Artigo de Inés García Rábade para PUBLICO
“Frío, miseria, hambre, humillación, palos y más palos”. Habla Octavio García Hernández. Nos remontamos a 2004, a una entrevista para El País, en la que, por primera vez en casi tres décadas de democracia, un superviviente de la Colonia Agrícola Penitenciaria de Tefía, en Fuerteventura, cuenta lo que vivió al otro lado de los muros del penal. No es cualquier superviviente. A Octavio no le condenaron por su militancia política, ni por un delito menor. A Octavio le condenaron, simple y llanamente, por ser “maricón”, término despectivo con el que se les llamaba en aquella época.
Ocurrió en 1954, quince años después de la derrota republicana en la Guerra Civil, con Franco ya establecido en el poder. “El Gobierno se dijo: Vamos a limpiar de maricones Las Palmas“, denunciaba Octavio, fallecido en 2018, en esa primera confesión pública. Las Palmas, Canarias y toda España. Una limpieza que el régimen orquestó a través de un engranaje legislativo y jurídico con el que institucionalizó la persecución y represión de “invertidos”. A partir de una pieza clave: la Ley de Vagos y Maleantes.
“La norma se aprobó en realidad en el 33, durante la Segunda República”, apunta Víctor Ramírez, activista e investigador de la memoria del colectivo LGBTIQ+. “Lo que hizo fue establecer una serie de mecanismos de control para todas aquellas personas que, de alguna forma, se salían de los márgenes de la sociedad”, continúa el escritor de Peligrosas y Revolucionarias (Ediciones Tamaimos, 2019).
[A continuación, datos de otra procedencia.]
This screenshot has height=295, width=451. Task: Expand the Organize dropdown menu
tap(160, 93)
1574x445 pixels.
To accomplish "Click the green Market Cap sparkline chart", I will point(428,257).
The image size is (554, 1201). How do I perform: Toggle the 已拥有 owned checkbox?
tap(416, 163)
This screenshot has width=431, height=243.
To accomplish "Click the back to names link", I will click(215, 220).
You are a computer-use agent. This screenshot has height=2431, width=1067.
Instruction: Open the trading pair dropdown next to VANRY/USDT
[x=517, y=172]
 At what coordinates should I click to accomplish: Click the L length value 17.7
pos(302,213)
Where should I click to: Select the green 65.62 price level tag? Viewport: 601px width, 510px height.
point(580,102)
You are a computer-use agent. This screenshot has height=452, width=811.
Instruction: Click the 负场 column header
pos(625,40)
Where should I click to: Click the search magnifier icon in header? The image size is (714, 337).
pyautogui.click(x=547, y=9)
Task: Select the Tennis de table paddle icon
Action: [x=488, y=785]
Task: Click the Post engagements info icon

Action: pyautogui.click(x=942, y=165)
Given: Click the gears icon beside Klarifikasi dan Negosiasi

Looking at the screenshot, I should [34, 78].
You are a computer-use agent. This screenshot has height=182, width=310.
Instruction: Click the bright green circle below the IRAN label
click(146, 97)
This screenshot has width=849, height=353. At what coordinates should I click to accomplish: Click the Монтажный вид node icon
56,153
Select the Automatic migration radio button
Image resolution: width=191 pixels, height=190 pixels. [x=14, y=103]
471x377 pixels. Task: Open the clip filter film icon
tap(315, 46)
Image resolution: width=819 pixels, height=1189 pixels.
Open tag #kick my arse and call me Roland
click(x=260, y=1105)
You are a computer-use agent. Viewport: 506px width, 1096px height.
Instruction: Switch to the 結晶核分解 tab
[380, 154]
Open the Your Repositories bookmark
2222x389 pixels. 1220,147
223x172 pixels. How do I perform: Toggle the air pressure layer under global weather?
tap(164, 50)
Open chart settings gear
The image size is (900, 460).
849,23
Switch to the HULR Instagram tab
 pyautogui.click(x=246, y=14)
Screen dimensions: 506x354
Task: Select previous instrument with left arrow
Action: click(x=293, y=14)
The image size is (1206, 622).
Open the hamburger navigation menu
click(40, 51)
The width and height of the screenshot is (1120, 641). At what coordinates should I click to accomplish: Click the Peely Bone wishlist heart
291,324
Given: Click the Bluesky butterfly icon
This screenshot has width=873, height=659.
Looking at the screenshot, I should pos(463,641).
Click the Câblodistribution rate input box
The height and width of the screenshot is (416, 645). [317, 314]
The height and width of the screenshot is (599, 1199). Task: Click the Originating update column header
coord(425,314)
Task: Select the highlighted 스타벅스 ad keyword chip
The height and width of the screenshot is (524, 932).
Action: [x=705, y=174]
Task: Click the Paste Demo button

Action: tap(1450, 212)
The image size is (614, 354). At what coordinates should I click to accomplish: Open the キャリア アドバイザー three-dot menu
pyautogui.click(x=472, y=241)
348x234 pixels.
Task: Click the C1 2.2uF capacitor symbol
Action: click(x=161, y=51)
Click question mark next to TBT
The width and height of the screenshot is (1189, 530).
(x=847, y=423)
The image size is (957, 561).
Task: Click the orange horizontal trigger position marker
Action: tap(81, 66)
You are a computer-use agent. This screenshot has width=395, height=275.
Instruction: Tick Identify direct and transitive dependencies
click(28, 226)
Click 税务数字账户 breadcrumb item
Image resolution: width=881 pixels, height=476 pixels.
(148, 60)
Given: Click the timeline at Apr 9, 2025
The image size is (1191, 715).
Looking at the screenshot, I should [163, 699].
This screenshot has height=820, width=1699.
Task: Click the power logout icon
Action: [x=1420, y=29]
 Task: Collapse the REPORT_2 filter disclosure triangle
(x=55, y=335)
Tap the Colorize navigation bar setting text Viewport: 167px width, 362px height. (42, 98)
Mendigos, toxicómanos, jugadores, proxenetas, delincuentes habituales… Un cajón de sastre para castigar, sin miramientos, la marginalidad. Para limpiar las calles.

El régimen franquista nunca la derogó. “Todo lo contrario, supo ver su potencial”, confirma en conversación con Público Ramírez. Incluyendo una categoría criminal más: la homosexualidad. Que, a partir del 54, pasó a ser considerada un peligro social. “Un delito, una enfermedad, una perversión contraria a la moral nacionalcatólica“, enumera Federico Armenteros, también activista y presidente de la Fundación 26 de Diciembre. No era, sin embargo, la primera vez que Franco ponía la homosexualidad en el punto de mira. “En el 45, la dictadura ya la había tipificado como delictiva dentro del Código de Justicia Militar”, recuerda Armenteros. Bajo pena de prisión de entre seis meses y seis años.
Un encarcelamiento que se sistematizó con la Ley de Vagos y Maleantes. Con frecuencia en módulos o galerías de invertidos, separados del resto de presos. Así sucedió, por ejemplo, en las cárceles de Carabanchel o Badajoz. “Sufríamos una doble estigmatización”, apunta Armenteros. Primero, al entrar en prisión; una vez dentro, al ser señalados y separados de los demás reclusos. “Éramos contagiosos, unos depravados”, denuncia a Público el activista. Otra posibilidad era el internamiento en colonias agrícolas, donde los presos, en régimen de trabajo forzado, podían permanecer hasta tres años.
Una cárcel perdida en medio del desierto
Tefía fue una de ellas. “Era como un campo de concentración pero sin cámara de gas”, llegó a verbalizar Octavio, que vivió allí un absoluto infierno. “Sufrieron todo tipo de humillaciones, malos tratos y palizas“, explica Ramírez. A lo que había que sumar las propias condiciones de vida del penal, empezando por la disciplina de trabajo. “Estaban obligados a trabajar de sol a sol en una cantera de piedra, levantando muros y todo tipo de obra pública”, desarrolla el investigador. Sin descanso, sin compasión.
Octavio pasó allí un total de 16 meses, cuando tenía apenas 19 años. Una experiencia que le dejó un recuerdo imborrable. “Algo así te transforma, te quita la mente, te la estropea toda”, explicaba en una entrevista en 2016. “Aquella tierra es inhóspita. Todo el día haciendo gavias, quitando muros. Lleva esta piedra allí, llévala allá“, seguía contando el superviviente. Bajo un sol abrasador durante el día y un frío penetrante por las noches, obligado a dormir en un petate sobre el suelo de tierra y con las ventanas abiertas. Y, sobre todo, con hambre, mucha hambre. “En ocasiones, incluso les retenían la comida durante días, hasta que se pudiese, y era entonces cuando se la entregaban”, asegura Ramírez. ¿El resultado? Hombres que llegaban allí pesando cerca de 80 kilos salían sin llegar a los 50.